Mahmudur Fatmi
Associate Professor
mahmudur.fatmi@ubc.ca
Home department: UBCO School of Engineering – CIVIL
Website: UBC integrated Transportation Research (UiTR)
Research Interests
- Travel Demand Forecasting
- Transportation and Land Use Interaction
- Travel Behaviour Analysis
- Smart and Shared Mobility
- Urban System Microsimulation
- Activity-Based Modelling
- Transportation and Residential Emissions And Energy Modelling
- Econometric Modelling
- Agent-Based Microsimulation, Survey Design and Methods
Current Research Projects
- Agent-based Microsimulation of Regional Transportation and Energy Systems: UiTR primarily focuses to develop a new generation agent-based integrated transportation and land use modelling system that integrates population demographics, location choice, vehicle ownership, and daily activities within a unified modelling framework to predict the changes in land use pattern, transportation network and the environment over time and space for an entire urban region. The model, known as STELARIS, has the capacity to test the impacts of unprecedented events such as COVID-19 and newer technologies such as autonomous and electric vehicle usage. The fundamental contribution of this research is to disentangle the interactions among transportation-related decisions and changes occurring at different stages of an individual’s life; for example, how our decisions of where to live interact with our decisions of how many vehicles to own and which travel mode to choose. Therefore, this tool simulates agents’ activities over time to predict the evolution and interactions among transportation decisions such as mode choice, land use configuration such as residential location choice, life-cycle events such as birth of a child, and their impacts on the urban environment such as vehicular emissions and residential energy consumption. This research develops advanced econometrics, machine learning and microsimulation modelling techniques to address the two-way feedback between transportation and land use decisions, which in-turn improves the predicting accuracy and consequently assists in effective transportation and land use policy making and infrastructure investment decision-making. A relevant example research output can be found below:
- Transportation and Climate Action Research: This inter-disciplinary research adopts an integrated approach to collect newer data and develop a novel modelling system to better assess travel, location choice and vehicle ownership behaviour, and emissions, followed by developing and testing emerging policies to reduce vehicular emissions. This study will evaluate the evolution and the longer-term effects of COVID-19 on travel behaviour including housing, vehicle ownership, in-home and out-of-home activities, mode choice, and how that impact the carbon footprint. The scope includes Metro Vancouver and Central Okanagan regions from BC. A multi-disciplinary team of researchers from the two UBC campuses are involved: Dr. Mahmudur Fatmi, Dr. Khalad Hasan, Dr. Andrea MacNeil, Dr. Rehan Sadiq, Dr. Kasun Hewage, Dr. Naomi Zimmerman, Dr. Jon Corbertt. The project also involves local, regional, provincial, and federal governments and agencies such as City of Kelowna, City of West Kelowna, City of Vancouver, District of North Vancouver, Metro Vancouver, Transport Canada, BC Ministry of Energy, Mines and Low Carbon Innovation, among others. The project has been funded by the Environment and Climate Change Canada (ECCC) under their Climate Action and Awareness Fund (CAAF).

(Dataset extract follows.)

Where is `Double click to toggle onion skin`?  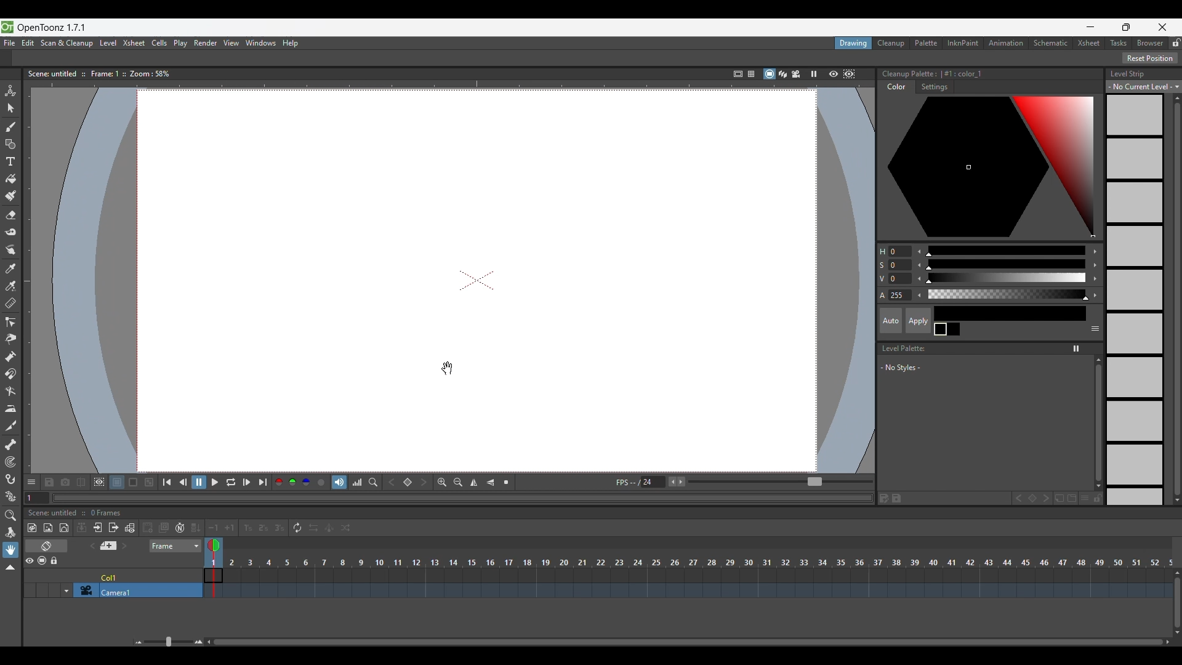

- Activity Base Modelling: This research focuses on developing state-of-the-art travel demand forecasting models particularly, contributing to the development of an agent-based travel activity simulator. Activity-based modelling approach has been adopted to understand and predict individuals’ activities including in-home activities such as work-from-home and travel activities such as mode choice, vehicle choice, travel partner choice, and route choice decisions, among others. Alternative modelling methods are developed to better capture the interactions among individual’s decision-making processes and further translate such behaviour within a microsimulation environment for improved forecasting. We have also invested significant efforts to model the demand for sustainable alternative transportation options such as biking, as well as investigate the effects of unprecedented socio-economic shocks such as COVID-19 on travel demand. This research assists in developing strategies for travel demand management such as flexible working hours, and emissions reduction and investing in sustainable transportation modes.